Date & Time
Wednesday, October 11, 2017
Free and open to the public
Seminary Co-op Bookstore
Ted Gregory will discuss "Mary Jane's Ghost: The Legacy of a Murder in Small Town America." He will be joined in conversation by Mary Schmich.
At 57th Street Books
About the book: Summer 1948. In the scenic, remote river town of Oregon, Illinois, a young couple visiting the local lovers’ lane is murdered. The shocking crime garners headlines from Portland, Maine, to Long Beach, California. But after a sweeping manhunt, no one is arrested and the violent deaths of Mary Jane Reed and Stanley Skridla fade into time’s indifference. Fast forward fifty years. Eccentric entrepreneur Michael Arians moves to Oregon, opens a roadhouse, gets elected mayor, and becomes obsessed with the crime. He comes up with a scandalous conspiracy theory and starts to believe that Mary Jane’s ghost is haunting his establishment. He also reaches out to the Chicago Tribune for help. Arians’s letter falls on the desk of general assignment reporter Ted Gregory. For the next thirteen years, while he ricochets from story to story and his newspaper is deconstructed around him, Gregory remains beguiled by the case of the teenaged telephone operator Mary Jane and twenty-eight-year-old Navy vet Stanley—and equally fascinated by Arians’s seemingly hopeless pursuit of whoever murdered them. "Mary Jane’s Ghost" is the story of these two odysseys.

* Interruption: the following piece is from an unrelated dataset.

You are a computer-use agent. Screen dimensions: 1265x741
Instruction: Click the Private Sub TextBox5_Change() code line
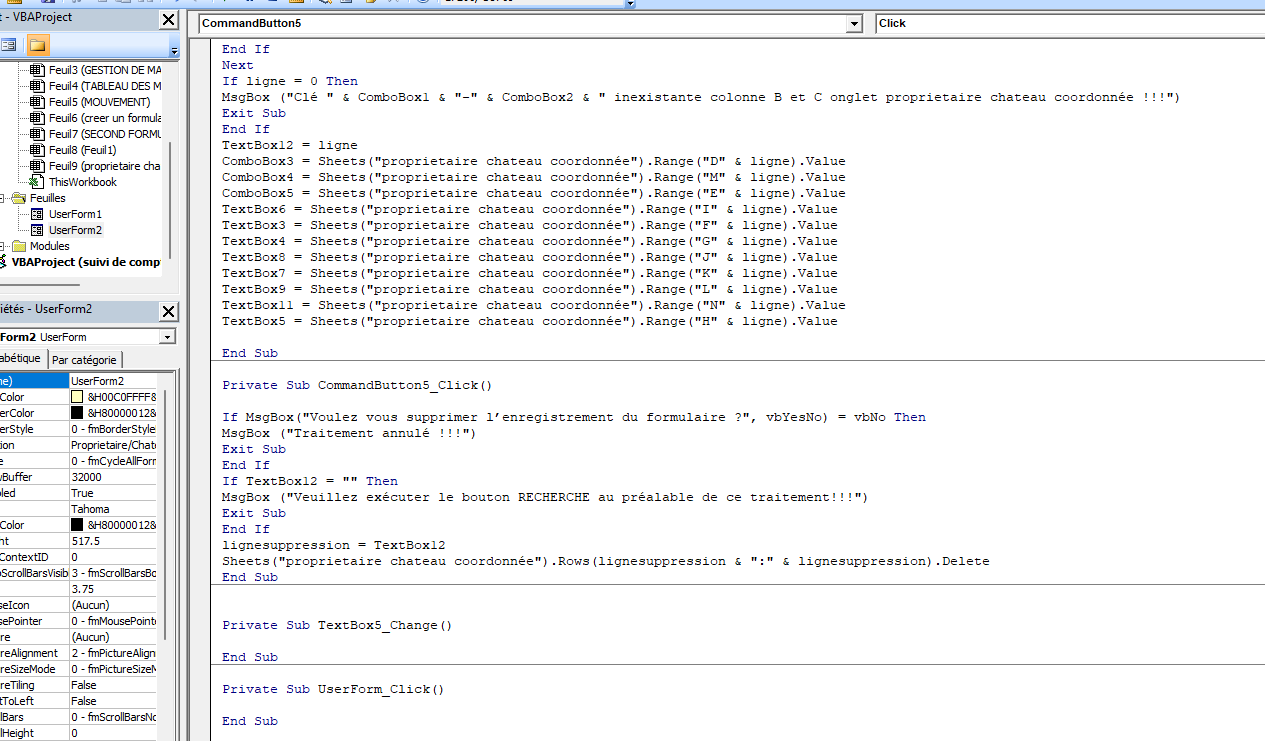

About the author: Ted Gregory is a Pulitzer-prize winning reporter at the Chicago Tribune and co-author of three books: "The Leadership Code" (November 2017), "To Chase A Dream" (2014), and "Our Black Year" (2012). His first solo effort, "Mary Jane’s Ghost," is an offbeat, true-crime saga that centers on one man’s obsession to solve a lovers lane double murder that occurred back in 1948 in scenic Oregon, Ill. To paraphrase one reviewer, the book is part detective story, part road trip and part rumination on newspapers and our need for stories. Gregory lives near Chicago with his family.
About the interlocutor: Mary Theresa Schmich was born in Savannah, Ga., the oldest of eight children, and spent her childhood in Georgia. She attended high school in Phoenix then earned a B.A. at Pomona College in Claremont, Calif. After working in the Pomona admissions office for three years then spending a year in France, she attended journalism school at Stanford. She has worked as a reporter at the Peninsula Times Tribune in Palo Alto, Calif., at the Orlando Sentinel and, since 1985, at the Chicago Tribune. In 1992, after five years a Tribune national correspondent based in Atlanta, she began writing a column, which she has written ever since, except for the year she spent at Harvard on a Nieman fellowship for journalists. She wrote the "Brenda Starr" comic strip for 25 years, until 2010. One of her columns, loosely known as “Wear Sunscreen,” has been a bestselling book and CD. She won the 2012 Pulitzer Prize for Commentary. A collection of her columns has been released as a book, "Even the Terrible Things Seem Beautiful to Me Now."